--- Data supplied Enclosed Below ---

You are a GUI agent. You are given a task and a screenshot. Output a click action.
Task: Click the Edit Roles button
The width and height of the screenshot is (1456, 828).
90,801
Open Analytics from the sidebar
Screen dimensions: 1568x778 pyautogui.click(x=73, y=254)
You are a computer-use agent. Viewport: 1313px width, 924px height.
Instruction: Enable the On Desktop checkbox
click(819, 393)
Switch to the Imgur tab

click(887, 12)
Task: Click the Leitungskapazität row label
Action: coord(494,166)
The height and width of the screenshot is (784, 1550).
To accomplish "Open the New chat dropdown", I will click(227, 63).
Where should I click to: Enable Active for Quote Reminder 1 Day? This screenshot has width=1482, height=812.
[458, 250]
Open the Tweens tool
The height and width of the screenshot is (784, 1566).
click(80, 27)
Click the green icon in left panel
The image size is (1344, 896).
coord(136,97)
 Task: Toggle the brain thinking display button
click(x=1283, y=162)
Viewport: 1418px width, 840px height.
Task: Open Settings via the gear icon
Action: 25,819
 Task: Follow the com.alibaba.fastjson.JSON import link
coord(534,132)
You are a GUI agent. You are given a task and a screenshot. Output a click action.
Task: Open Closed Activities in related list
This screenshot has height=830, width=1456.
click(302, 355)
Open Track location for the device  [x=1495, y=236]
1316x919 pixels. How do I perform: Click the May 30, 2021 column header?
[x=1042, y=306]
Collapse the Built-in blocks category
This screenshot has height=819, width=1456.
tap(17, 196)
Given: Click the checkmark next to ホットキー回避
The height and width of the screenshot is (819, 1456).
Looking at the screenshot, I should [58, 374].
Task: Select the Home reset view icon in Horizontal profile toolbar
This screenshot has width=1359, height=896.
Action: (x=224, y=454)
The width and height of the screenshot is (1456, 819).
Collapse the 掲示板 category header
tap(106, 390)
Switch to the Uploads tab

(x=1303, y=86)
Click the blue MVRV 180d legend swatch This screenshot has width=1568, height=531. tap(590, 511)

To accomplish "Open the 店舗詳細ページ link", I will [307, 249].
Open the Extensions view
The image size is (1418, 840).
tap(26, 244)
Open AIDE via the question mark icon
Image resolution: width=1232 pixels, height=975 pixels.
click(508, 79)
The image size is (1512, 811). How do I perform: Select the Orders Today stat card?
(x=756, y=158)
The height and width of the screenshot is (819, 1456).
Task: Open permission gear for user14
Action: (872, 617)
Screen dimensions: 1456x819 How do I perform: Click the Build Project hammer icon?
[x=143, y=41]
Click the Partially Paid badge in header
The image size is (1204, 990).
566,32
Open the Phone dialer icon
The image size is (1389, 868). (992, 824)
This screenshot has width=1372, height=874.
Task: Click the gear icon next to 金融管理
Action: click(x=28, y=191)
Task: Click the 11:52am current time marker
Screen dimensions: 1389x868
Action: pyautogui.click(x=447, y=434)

--- End of Enclosed Data supplied ---

[Task directions] I'd like the entries above reproduced in full, exactly as they stand.

[Solution to this problem]
You are a GUI agent. You are given a task and a screenshot. Output a click action.
Task: Click the Edit Roles button
The width and height of the screenshot is (1456, 828).
90,801
Open Analytics from the sidebar
Screen dimensions: 1568x778 pyautogui.click(x=73, y=254)
You are a computer-use agent. Viewport: 1313px width, 924px height.
Instruction: Enable the On Desktop checkbox
click(819, 393)
Switch to the Imgur tab

click(887, 12)
Task: Click the Leitungskapazität row label
Action: coord(494,166)
The height and width of the screenshot is (784, 1550).
To accomplish "Open the New chat dropdown", I will click(227, 63).
Where should I click to: Enable Active for Quote Reminder 1 Day? This screenshot has width=1482, height=812.
[458, 250]
Open the Tweens tool
The height and width of the screenshot is (784, 1566).
click(80, 27)
Click the green icon in left panel
The image size is (1344, 896).
coord(136,97)
 Task: Toggle the brain thinking display button
click(x=1283, y=162)
Viewport: 1418px width, 840px height.
Task: Open Settings via the gear icon
Action: 25,819
 Task: Follow the com.alibaba.fastjson.JSON import link
coord(534,132)
You are a GUI agent. You are given a task and a screenshot. Output a click action.
Task: Open Closed Activities in related list
This screenshot has height=830, width=1456.
click(302, 355)
Open Track location for the device  [x=1495, y=236]
1316x919 pixels. How do I perform: Click the May 30, 2021 column header?
[x=1042, y=306]
Collapse the Built-in blocks category
This screenshot has height=819, width=1456.
tap(17, 196)
Given: Click the checkmark next to ホットキー回避
The height and width of the screenshot is (819, 1456).
Looking at the screenshot, I should [58, 374].
Task: Select the Home reset view icon in Horizontal profile toolbar
This screenshot has width=1359, height=896.
Action: (x=224, y=454)
The width and height of the screenshot is (1456, 819).
Collapse the 掲示板 category header
tap(106, 390)
Switch to the Uploads tab

(x=1303, y=86)
Click the blue MVRV 180d legend swatch This screenshot has width=1568, height=531. tap(590, 511)

To accomplish "Open the 店舗詳細ページ link", I will [307, 249].
Open the Extensions view
The image size is (1418, 840).
tap(26, 244)
Open AIDE via the question mark icon
Image resolution: width=1232 pixels, height=975 pixels.
click(508, 79)
The image size is (1512, 811). How do I perform: Select the Orders Today stat card?
(x=756, y=158)
The height and width of the screenshot is (819, 1456).
Task: Open permission gear for user14
Action: (872, 617)
Screen dimensions: 1456x819 How do I perform: Click the Build Project hammer icon?
[x=143, y=41]
Click the Partially Paid badge in header
The image size is (1204, 990).
566,32
Open the Phone dialer icon
The image size is (1389, 868). (992, 824)
This screenshot has width=1372, height=874.
Task: Click the gear icon next to 金融管理
Action: click(x=28, y=191)
Task: Click the 11:52am current time marker
Screen dimensions: 1389x868
Action: pyautogui.click(x=447, y=434)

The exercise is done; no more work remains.